## Что сделать:
a) В какой день недели они приехали в Саратов, если верить тексту о Саратове?
b) Продолжите текст о Саратове, начав сразу после его последнего предложения.
=== Извлечённый текст ===
Центр Саратова, начало XX в.
Саратов ей, пожалуй, даже понравился. Шницлер и другие педанты ошибались — и в метель, и в лютую стужу он был симпатичным, очаровательным, с забавными разностильными церквями: узорчатыми, ярмарочно-русскими и «канцелярскими», с покушениями на классицизм: «Одна церковь, на нашей улице, ближе к берегу Волги, выполнена в стиле собора в Гельсингфорсе. Другая, рядом с нами [Свято-Троицкий кафедральный собор], на центральной площади — самая старая и самая здесь примечательная — с остроконечной звонницей и квадратным в плане церковным зданием, перекрытым куполом и покоящимся на опорах в форме арок, над которыми находится крытая обходная галерея с белыми колоннами. Сама церковь выкрашена в красный цвет, а ее детали — в белый».
В пятницу, когда они приехали, в Саратове гремела ярмарка. «Весь город сегодня — один большой гостиный двор. Площадь и все вокруг — в лавках. Торговля идет прямо с кибиток — они стоят друг за другом, один базар как бы перетекает в другой. Мясо, хлеб, зерно, масло, яйца, глиняные горшки, сковороды, бесконечная череда деревянных кадушек, тазов, ложек, бочонков и так далее. Все чисто и опрятно».
=== Раздел данных ===
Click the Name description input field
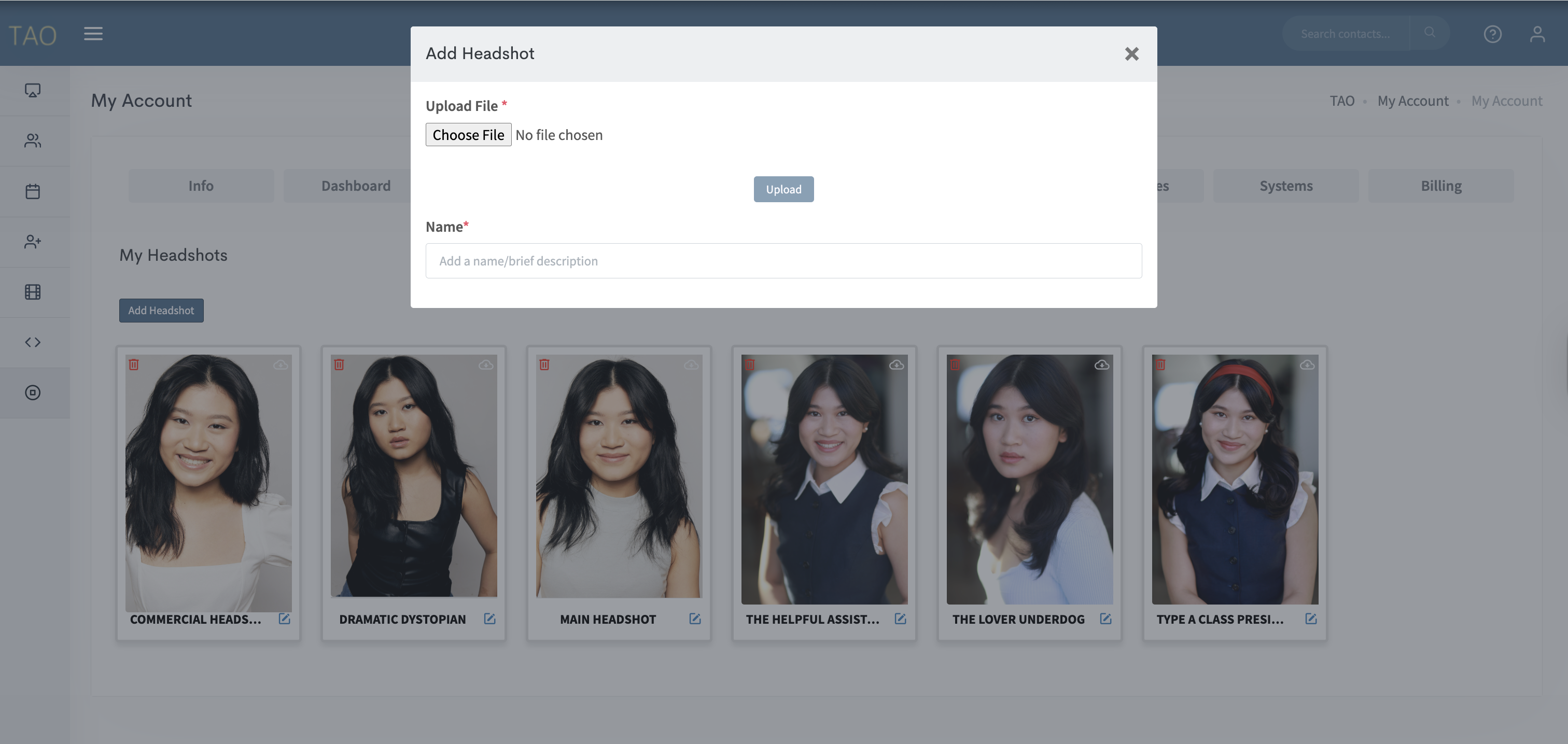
===
## Ответы:
a) В пятницу.

b)
Нет, европейские снобы определенно ошибались — Саратов чудный городок, особенный, со своим лицом, говором, базарными прибаутками (Георгий кое-что им переводил на ухо). Невероятно довольная собой и своим открытием, повеселевшая и подобревшая, Анна уступила женской прихоти Энн, и они зашли в ювелирную лавку. Но оказалось, что товар там утлый, привозной и совсем неинтересный — московские черепаховые гребни да петербургские табакерки. Энн, однако, захотела непременно что-нибудь купить на память и, не торгуясь, взяла два гребня по 5 рублей. Листер язвительно ей заметила, что в Первопрестольной на эти деньги она могла купить дюжину. Уокер тактично промолчала — решила не напоминать подруге, что они тратили ее сбережения.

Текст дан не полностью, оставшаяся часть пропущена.